Figure 2.

Histone binding pocket. (A) Potential histone peptide binding site. Superposition of the Smyd3 and SET7/9 (PDB code 1O9S) structures was performed as in Figure 1B. Smyd3 is shown in a ribbon representation with the same color coding as in Figure 1A. For simplicity, for SET7/9 only the bound histone peptide is shown in a ribbon representation and colored in green and the side chain of the methyllysine of the histone peptide is shown with a ball-and-stick model and colored accordingly. The cofactor is also shown with a ball-and-stick model. (B) Electrostatic potential surface of the potential histone peptide binding pocket in Smyd3. The surface charge distribution is displayed as blue for positive, red for negative, and white for neutral. A close-up view of the pocket (middle panel) shows that several acidic patches are present at the opening of the binding pocket. Some of the acidic residues in these patches are labeled.

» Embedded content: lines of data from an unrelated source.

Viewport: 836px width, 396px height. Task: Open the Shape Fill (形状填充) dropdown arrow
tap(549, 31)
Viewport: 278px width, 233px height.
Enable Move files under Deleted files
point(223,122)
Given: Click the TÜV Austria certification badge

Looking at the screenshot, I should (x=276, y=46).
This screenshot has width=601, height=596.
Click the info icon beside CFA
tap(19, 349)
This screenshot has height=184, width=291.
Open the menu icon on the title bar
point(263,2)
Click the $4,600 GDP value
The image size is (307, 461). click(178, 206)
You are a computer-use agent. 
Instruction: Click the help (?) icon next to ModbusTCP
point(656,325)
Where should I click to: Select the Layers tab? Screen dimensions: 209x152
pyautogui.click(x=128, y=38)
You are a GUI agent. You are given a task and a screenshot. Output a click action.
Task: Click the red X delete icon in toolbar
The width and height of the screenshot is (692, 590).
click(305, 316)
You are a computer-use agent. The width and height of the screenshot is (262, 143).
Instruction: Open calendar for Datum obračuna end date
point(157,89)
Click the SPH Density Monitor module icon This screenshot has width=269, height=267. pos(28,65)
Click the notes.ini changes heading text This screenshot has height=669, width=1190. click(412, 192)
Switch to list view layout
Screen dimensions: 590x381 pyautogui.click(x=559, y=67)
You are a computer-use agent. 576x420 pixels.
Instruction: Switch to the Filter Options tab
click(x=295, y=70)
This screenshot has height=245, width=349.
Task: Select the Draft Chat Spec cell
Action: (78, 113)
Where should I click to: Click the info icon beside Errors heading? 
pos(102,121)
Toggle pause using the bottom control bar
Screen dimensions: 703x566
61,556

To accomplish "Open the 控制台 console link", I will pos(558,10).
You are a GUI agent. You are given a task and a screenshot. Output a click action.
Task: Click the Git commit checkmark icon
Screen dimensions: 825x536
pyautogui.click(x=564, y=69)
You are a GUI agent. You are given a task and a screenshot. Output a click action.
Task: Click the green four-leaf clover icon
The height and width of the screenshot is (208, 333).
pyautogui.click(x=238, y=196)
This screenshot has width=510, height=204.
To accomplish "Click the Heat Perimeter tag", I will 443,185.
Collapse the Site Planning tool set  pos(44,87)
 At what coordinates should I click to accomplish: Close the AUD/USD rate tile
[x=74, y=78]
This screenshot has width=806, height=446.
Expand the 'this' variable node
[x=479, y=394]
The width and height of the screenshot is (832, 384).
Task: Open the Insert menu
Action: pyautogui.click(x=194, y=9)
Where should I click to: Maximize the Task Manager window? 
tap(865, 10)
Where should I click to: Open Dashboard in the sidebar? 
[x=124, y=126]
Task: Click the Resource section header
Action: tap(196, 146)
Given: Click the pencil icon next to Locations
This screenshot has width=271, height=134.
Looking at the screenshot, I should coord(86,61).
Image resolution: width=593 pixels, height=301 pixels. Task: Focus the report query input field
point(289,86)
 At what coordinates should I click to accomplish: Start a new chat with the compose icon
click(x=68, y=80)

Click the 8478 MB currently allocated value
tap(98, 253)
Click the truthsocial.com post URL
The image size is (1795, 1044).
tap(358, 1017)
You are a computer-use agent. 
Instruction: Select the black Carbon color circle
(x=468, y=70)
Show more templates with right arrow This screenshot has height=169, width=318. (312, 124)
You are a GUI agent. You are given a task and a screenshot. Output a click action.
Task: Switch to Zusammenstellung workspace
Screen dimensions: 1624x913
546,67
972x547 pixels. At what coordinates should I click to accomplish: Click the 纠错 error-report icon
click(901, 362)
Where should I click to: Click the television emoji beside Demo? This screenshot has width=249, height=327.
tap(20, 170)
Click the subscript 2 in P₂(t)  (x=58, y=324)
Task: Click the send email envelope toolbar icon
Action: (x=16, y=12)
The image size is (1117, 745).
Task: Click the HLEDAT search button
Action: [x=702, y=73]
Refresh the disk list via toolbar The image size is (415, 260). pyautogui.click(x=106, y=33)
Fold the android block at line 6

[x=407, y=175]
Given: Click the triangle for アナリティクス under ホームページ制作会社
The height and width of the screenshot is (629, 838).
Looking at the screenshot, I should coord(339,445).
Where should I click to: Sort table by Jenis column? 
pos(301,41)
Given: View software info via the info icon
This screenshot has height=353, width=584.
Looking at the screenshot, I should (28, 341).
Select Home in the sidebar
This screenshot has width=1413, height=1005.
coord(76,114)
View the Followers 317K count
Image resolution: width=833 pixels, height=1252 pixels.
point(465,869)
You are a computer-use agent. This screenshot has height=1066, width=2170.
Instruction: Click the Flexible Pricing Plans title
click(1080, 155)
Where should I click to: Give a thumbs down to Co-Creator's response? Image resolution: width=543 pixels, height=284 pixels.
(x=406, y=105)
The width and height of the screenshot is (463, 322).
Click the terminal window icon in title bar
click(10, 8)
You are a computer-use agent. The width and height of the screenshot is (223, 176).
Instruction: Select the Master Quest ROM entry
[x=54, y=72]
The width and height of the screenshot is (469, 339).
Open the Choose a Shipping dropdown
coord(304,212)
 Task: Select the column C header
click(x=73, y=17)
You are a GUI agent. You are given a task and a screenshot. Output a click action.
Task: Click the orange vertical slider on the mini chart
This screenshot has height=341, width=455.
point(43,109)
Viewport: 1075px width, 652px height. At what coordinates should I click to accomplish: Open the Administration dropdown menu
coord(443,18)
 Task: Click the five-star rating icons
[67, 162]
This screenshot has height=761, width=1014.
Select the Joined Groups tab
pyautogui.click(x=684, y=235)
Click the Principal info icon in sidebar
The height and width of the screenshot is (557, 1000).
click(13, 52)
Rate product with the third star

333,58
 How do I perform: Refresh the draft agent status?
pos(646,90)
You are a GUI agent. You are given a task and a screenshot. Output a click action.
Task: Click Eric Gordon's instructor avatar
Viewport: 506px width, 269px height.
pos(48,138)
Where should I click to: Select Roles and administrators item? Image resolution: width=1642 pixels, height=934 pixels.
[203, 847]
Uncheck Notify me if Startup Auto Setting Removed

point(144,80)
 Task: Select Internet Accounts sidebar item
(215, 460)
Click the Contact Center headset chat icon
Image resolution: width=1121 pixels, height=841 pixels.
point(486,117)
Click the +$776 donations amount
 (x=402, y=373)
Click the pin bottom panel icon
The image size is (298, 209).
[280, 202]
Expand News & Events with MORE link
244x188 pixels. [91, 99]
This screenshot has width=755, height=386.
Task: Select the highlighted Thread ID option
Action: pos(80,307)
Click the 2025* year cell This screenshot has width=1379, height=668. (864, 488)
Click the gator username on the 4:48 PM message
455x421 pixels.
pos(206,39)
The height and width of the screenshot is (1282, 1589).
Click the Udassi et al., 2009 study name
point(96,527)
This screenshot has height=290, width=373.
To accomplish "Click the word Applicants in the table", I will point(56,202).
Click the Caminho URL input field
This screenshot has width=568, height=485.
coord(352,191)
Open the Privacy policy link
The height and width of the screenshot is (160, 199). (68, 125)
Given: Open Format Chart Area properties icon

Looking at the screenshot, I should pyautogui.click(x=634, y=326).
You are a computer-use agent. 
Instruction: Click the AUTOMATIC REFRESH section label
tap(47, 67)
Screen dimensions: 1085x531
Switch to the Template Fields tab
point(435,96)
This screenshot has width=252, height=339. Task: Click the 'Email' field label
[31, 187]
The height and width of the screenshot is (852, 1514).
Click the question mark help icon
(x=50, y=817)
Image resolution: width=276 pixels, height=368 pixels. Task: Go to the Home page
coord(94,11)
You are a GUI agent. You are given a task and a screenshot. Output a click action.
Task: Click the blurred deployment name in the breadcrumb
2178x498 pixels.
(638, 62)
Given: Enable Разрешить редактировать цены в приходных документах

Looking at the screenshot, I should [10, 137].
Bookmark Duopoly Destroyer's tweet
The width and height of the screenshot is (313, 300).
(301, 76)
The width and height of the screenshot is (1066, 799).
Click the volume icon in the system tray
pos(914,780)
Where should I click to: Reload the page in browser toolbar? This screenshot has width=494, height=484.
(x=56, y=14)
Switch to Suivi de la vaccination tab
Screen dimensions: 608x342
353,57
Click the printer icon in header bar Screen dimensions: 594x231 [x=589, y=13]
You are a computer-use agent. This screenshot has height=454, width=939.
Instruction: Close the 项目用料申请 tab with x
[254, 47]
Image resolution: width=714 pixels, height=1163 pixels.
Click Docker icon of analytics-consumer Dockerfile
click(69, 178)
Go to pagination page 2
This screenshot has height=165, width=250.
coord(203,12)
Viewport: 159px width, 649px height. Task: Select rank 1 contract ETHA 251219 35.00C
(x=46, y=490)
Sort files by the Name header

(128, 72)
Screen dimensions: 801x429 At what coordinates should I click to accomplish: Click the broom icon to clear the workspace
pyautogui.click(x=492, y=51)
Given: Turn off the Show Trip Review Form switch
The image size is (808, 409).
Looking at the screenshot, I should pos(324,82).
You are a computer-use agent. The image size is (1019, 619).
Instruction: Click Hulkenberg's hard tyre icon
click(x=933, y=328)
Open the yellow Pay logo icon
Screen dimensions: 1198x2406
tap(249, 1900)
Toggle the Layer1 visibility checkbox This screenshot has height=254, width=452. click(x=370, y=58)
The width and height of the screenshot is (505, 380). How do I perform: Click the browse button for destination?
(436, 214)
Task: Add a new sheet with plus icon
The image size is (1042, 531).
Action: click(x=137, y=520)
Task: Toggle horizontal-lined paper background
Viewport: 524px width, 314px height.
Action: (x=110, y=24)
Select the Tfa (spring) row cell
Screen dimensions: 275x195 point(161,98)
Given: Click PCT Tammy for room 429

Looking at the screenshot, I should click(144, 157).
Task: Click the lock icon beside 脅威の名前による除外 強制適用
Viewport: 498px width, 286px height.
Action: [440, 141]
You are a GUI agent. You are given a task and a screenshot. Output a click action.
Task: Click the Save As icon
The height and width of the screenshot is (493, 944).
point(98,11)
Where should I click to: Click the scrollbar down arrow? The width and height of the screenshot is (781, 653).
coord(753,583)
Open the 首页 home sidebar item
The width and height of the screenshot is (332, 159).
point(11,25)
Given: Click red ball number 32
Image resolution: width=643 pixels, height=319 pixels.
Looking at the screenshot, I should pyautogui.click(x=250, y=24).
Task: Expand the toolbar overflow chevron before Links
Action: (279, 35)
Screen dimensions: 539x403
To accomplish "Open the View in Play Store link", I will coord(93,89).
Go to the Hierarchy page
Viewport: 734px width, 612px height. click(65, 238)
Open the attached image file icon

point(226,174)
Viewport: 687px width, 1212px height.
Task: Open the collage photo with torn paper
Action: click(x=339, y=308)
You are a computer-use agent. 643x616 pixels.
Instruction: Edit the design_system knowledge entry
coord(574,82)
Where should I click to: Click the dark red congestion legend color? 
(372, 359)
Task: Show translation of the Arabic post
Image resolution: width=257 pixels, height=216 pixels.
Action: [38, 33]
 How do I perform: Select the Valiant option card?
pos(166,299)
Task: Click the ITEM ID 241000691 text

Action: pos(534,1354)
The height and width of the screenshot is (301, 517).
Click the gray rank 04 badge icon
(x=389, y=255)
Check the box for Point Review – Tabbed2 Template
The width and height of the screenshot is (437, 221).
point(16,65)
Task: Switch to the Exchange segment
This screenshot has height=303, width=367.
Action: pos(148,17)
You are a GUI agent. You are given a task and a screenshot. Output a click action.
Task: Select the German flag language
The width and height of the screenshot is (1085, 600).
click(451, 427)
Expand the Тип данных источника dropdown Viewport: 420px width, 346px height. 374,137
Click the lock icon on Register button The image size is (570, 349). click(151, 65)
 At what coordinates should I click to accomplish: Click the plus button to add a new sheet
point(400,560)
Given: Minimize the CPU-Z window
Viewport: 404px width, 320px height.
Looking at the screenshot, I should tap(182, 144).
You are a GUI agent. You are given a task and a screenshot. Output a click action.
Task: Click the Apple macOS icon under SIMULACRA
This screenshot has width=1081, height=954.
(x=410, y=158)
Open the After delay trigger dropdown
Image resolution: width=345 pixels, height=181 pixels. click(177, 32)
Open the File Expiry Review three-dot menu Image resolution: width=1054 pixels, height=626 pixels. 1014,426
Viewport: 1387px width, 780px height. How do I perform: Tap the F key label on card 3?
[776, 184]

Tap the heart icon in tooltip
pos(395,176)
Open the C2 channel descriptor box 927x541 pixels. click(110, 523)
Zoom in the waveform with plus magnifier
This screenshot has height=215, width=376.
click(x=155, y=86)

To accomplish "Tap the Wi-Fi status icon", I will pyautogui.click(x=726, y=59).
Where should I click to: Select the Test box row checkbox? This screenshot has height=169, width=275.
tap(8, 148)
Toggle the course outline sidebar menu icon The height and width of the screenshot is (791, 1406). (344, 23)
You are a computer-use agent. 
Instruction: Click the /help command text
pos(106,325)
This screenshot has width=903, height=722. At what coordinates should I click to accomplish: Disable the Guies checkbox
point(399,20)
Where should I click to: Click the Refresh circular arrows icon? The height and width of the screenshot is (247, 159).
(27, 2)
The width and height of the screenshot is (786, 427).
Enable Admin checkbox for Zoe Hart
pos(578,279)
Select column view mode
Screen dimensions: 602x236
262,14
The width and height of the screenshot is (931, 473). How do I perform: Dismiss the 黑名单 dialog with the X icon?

The TPR domain forms part of the substrate binding pocket and removal of the TPR domain would leave an incomplete pocket (right panel). (C) HKMT activity assays of the wild-type Smyd3 and the mutants with truncation or mutations at the substrate binding pocket. The activities of the truncate with deletion of the C-terminal region (Δ277–428) and the mutants carrying one or two point mutations of the residues potentially involved in histone binding were determined. Activity is shown as the relative activity of the proteins normalized to that of the wild-type protein. The experiments were performed in triplicates and the error bars indicate the standard deviation.